▶ Data items
⁂
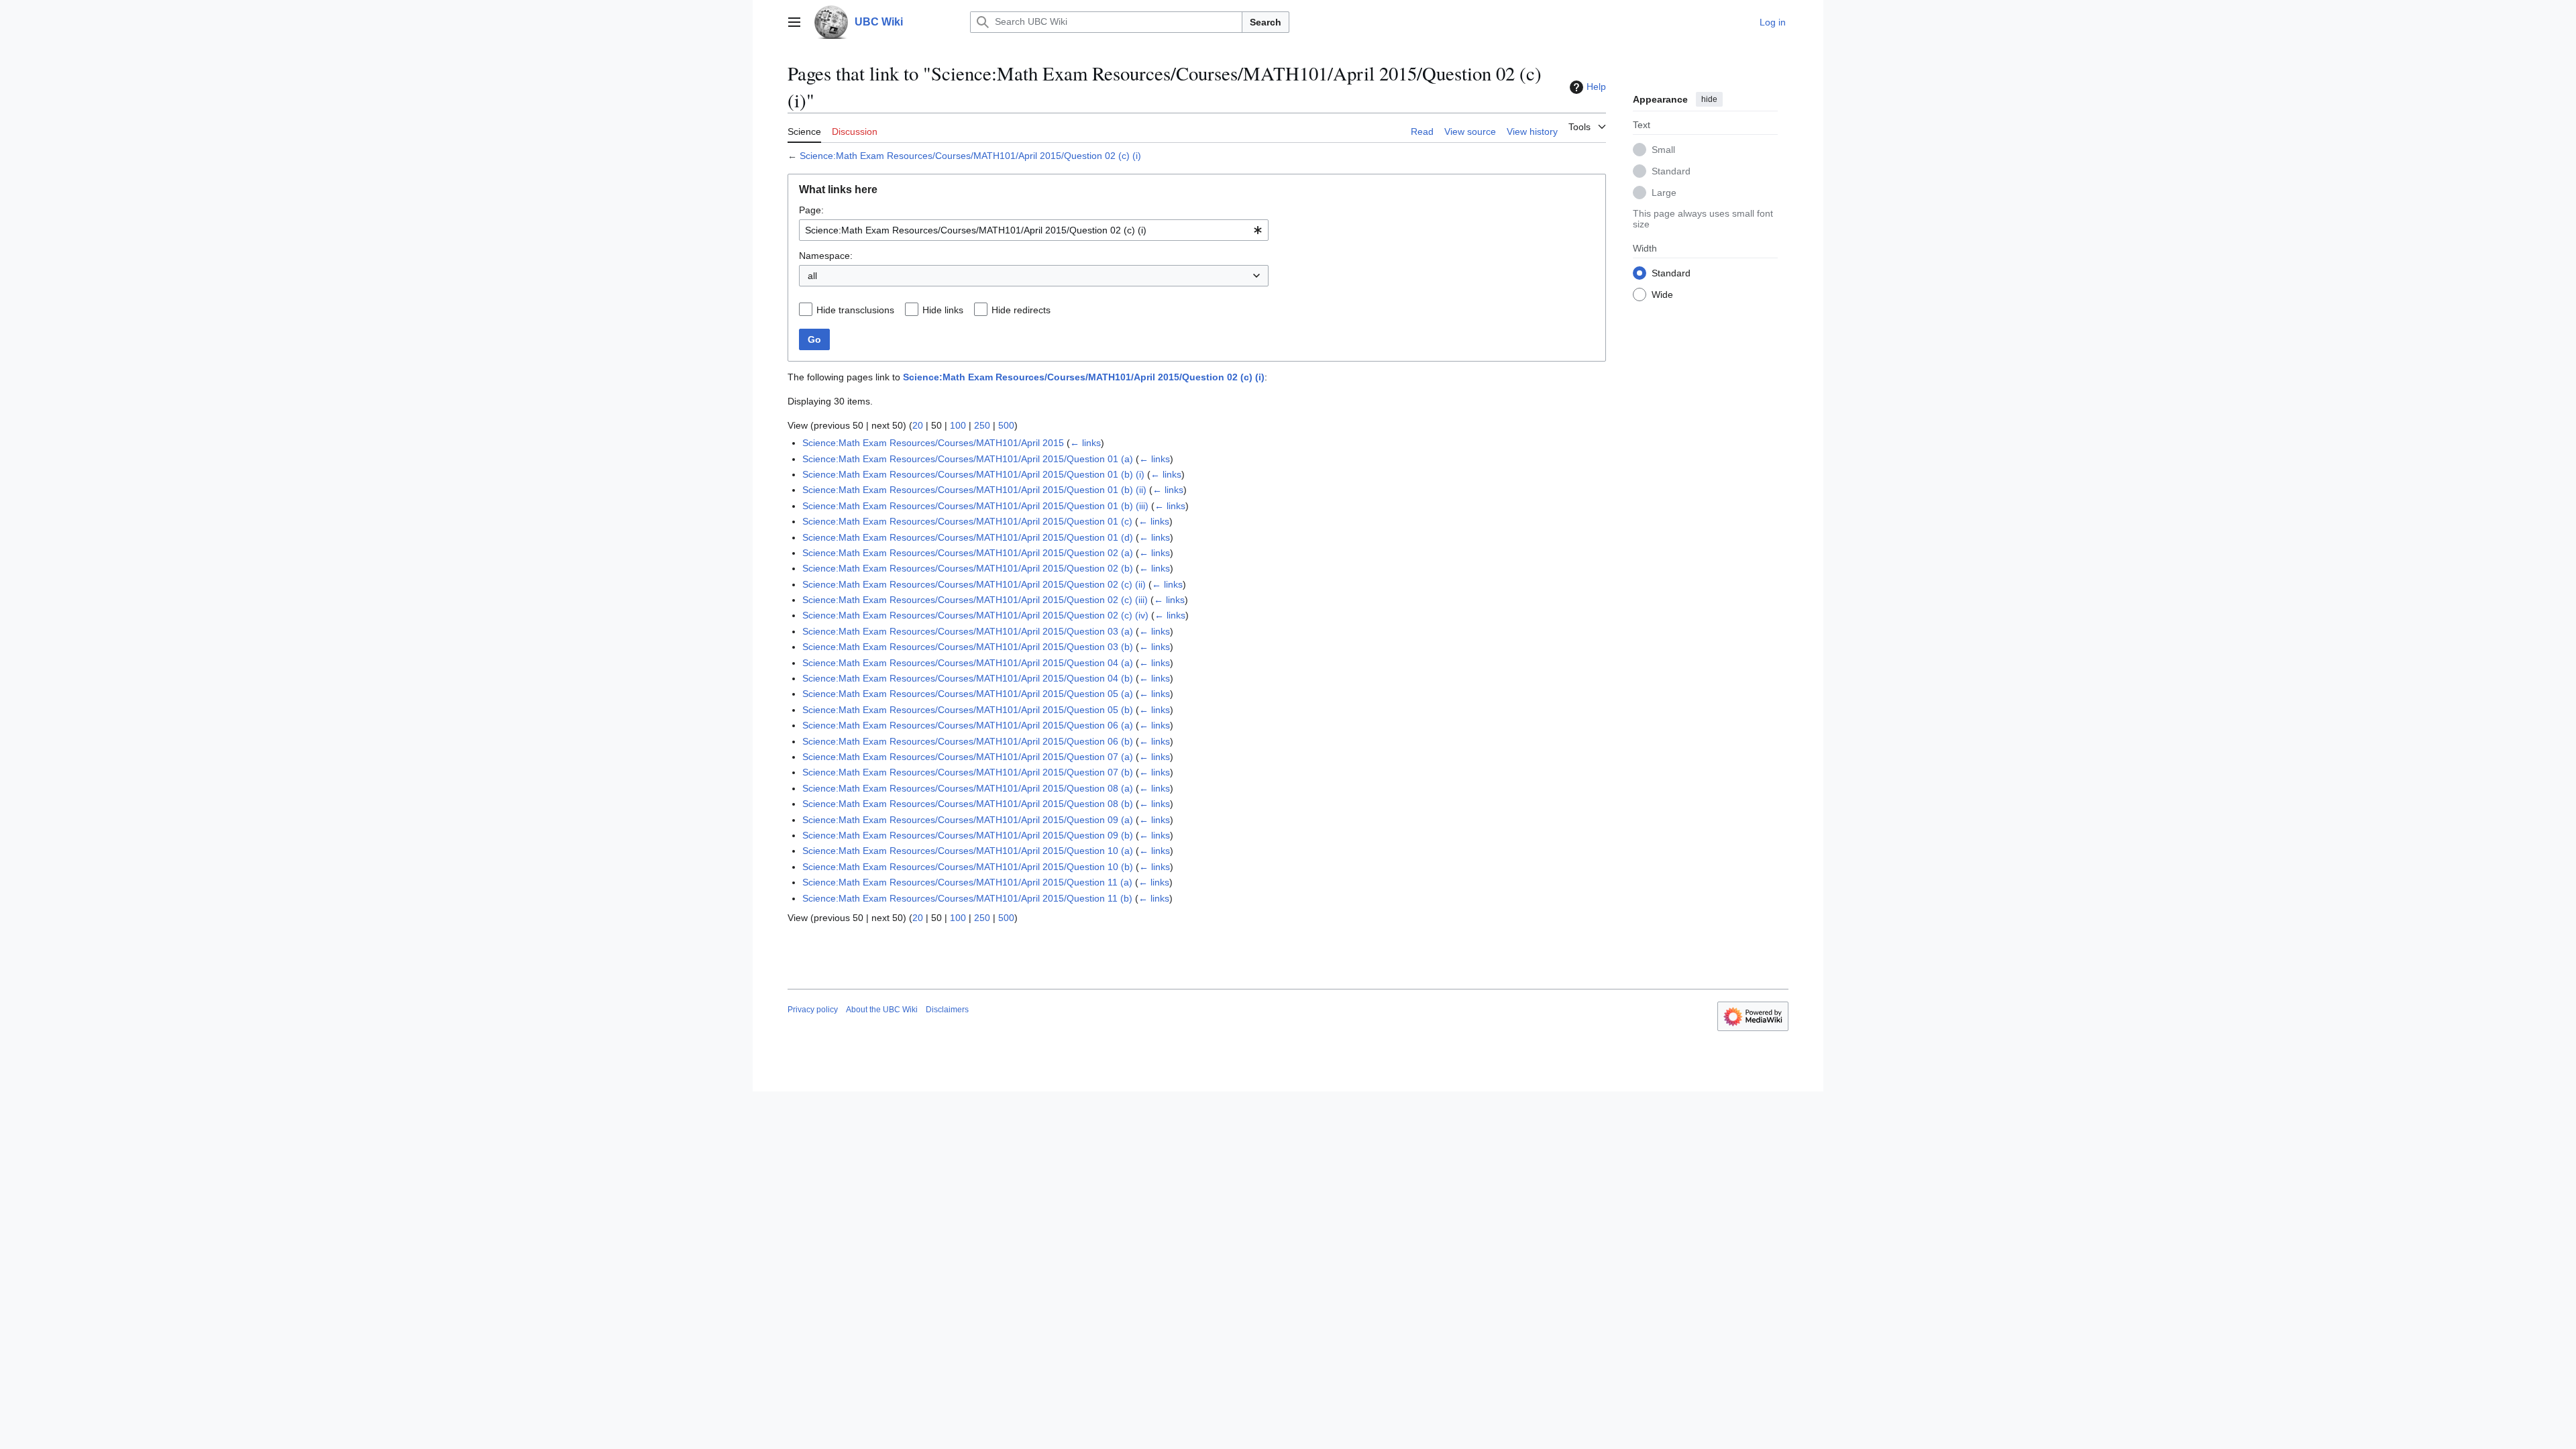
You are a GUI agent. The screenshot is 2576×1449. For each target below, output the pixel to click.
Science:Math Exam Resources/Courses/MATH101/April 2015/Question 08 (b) (967, 803)
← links (1085, 442)
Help (1596, 86)
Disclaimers (947, 1009)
⁂
▶ ABOUT THIS EXERCISE
Write out, word for word, every line from the one containing "Science:Math Exam Resources/Courses/MATH101/April" through the last line of the records above.

▶ OUTPUT OF THE TASK
Science:Math Exam Resources/Courses/MATH101/April 2015/Question 08 (b) (967, 803)
← links (1085, 442)
Help (1596, 86)
Disclaimers (947, 1009)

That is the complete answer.